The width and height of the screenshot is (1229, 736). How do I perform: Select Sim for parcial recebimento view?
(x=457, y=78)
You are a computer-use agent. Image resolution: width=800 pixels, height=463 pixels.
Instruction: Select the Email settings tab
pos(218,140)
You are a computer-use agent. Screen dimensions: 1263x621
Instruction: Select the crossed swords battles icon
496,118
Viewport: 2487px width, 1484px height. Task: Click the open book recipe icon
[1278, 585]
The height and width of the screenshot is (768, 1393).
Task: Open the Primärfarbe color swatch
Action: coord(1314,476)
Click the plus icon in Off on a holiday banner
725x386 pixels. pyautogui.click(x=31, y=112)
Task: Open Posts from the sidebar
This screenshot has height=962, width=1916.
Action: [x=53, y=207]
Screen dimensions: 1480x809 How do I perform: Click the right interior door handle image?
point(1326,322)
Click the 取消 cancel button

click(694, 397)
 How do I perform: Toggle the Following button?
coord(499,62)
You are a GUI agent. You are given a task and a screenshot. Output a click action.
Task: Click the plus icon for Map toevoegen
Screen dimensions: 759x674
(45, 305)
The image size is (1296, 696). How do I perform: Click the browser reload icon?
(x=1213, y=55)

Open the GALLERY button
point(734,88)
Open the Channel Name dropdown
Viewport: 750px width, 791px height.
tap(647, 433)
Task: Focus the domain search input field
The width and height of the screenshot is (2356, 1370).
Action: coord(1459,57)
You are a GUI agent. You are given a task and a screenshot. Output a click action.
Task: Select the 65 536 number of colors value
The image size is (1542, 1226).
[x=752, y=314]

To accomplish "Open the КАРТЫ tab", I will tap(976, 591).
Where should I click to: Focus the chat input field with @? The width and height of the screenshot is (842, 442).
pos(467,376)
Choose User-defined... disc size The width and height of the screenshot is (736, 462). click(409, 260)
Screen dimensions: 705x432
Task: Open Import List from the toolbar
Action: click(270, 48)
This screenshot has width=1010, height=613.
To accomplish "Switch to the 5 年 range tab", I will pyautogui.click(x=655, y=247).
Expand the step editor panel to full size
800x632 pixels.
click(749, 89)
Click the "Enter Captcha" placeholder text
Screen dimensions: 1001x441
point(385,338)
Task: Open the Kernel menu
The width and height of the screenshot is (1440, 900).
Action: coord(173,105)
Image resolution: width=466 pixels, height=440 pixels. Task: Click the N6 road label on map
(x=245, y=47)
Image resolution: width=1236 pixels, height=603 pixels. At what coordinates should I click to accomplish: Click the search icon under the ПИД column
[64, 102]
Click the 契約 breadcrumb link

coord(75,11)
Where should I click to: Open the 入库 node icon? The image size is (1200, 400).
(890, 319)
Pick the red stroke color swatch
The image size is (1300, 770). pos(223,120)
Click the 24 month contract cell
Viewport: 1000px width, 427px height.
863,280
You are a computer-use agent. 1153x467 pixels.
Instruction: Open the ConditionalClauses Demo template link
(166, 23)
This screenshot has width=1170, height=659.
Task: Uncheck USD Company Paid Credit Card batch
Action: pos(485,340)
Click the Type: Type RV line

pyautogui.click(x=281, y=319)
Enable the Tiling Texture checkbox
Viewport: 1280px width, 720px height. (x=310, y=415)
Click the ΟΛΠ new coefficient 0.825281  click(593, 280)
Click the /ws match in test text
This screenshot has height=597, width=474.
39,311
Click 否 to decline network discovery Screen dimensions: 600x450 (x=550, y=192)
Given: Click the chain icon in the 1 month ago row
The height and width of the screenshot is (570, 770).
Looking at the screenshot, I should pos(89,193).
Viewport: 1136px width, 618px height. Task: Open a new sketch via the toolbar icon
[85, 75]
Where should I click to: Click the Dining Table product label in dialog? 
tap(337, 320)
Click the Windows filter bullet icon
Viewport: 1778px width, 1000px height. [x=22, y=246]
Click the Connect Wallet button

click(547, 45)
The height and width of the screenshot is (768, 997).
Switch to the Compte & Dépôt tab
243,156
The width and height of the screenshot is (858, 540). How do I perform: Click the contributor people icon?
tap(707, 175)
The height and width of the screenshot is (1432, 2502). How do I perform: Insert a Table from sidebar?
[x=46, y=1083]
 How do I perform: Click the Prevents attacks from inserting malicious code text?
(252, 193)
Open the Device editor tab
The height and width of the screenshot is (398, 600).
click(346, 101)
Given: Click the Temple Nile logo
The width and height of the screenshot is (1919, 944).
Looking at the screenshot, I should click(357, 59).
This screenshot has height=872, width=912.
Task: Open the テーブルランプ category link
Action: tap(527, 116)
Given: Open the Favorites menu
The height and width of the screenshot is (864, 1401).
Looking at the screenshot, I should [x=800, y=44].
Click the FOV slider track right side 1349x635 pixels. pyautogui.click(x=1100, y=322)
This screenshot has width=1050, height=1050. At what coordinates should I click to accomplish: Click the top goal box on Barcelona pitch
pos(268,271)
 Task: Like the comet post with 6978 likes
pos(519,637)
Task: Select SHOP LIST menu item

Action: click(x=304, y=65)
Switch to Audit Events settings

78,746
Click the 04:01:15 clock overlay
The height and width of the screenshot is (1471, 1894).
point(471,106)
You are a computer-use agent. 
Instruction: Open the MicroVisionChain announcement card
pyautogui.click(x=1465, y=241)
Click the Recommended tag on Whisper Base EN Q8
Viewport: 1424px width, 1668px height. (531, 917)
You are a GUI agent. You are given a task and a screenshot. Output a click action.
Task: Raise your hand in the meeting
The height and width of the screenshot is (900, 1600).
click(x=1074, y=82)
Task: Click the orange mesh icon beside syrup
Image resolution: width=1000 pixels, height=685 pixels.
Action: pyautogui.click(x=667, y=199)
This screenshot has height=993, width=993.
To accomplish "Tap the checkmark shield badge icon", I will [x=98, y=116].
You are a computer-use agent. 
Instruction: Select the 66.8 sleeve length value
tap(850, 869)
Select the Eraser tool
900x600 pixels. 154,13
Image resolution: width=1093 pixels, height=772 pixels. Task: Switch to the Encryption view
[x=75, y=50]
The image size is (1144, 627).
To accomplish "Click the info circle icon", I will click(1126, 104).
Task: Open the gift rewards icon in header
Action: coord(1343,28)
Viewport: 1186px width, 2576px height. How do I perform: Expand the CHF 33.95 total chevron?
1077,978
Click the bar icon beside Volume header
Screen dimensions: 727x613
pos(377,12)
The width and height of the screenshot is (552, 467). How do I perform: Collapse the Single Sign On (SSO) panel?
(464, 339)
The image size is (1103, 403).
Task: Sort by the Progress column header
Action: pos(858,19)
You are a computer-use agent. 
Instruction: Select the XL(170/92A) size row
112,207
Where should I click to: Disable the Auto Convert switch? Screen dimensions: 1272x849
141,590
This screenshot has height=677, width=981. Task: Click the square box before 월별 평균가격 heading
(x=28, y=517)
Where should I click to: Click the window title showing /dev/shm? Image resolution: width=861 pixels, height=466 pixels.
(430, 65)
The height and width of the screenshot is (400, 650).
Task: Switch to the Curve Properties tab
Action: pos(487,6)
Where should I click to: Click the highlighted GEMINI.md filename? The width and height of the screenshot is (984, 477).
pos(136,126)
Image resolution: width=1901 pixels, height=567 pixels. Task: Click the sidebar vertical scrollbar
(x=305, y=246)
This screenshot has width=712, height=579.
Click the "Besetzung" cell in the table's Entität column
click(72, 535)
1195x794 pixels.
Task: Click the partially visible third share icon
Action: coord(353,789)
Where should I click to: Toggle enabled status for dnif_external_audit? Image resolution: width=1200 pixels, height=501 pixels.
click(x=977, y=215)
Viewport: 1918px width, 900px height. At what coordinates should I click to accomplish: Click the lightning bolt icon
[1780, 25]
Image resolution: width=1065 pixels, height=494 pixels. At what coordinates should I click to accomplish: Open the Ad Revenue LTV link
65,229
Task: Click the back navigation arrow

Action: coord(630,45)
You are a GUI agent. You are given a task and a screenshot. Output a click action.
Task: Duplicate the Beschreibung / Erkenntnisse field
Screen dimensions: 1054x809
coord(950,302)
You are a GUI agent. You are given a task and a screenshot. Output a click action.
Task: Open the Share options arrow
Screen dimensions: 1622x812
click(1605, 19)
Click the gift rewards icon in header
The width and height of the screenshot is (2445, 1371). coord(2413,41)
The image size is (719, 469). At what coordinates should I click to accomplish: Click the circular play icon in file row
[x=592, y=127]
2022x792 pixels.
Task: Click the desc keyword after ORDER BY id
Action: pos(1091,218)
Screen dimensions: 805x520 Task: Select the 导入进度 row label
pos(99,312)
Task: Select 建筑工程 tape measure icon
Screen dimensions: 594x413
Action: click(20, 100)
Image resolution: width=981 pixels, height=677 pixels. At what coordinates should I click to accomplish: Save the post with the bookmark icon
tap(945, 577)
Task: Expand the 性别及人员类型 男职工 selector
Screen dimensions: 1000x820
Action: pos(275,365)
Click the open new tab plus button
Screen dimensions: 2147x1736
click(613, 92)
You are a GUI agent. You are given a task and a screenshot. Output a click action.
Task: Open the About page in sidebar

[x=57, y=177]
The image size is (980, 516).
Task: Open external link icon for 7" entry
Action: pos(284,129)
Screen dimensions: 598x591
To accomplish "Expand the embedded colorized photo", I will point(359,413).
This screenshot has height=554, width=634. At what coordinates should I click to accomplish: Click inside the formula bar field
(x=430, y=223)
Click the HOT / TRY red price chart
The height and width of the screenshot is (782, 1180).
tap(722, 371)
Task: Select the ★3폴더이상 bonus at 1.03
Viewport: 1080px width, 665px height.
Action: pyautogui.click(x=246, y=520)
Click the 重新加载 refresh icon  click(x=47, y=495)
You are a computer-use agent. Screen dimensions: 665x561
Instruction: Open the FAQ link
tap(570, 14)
----------
Scan the data above for the word "beside". Copy every line in which it is found.

#### Result:
Task: Click the orange mesh icon beside syrup
Click the bar icon beside Volume header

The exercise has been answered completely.